◆ **PROBLEM**
Output exactly the lines below, starting with the line that has "650x434 pixels." and going on through the line that has "Click the yellow box", both included, and no other lines.

◆ **DATA UNDER STUDY**

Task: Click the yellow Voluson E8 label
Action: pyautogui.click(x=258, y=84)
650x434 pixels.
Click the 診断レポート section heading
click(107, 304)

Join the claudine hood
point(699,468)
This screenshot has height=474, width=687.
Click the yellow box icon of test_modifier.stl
---
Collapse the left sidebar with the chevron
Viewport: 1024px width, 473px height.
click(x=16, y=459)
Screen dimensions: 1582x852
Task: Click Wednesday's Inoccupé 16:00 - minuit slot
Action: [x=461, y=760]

◆ **EXPECTED OUTPUT**
650x434 pixels.
Click the 診断レポート section heading
click(107, 304)

Join the claudine hood
point(699,468)
This screenshot has height=474, width=687.
Click the yellow box icon of test_modifier.stl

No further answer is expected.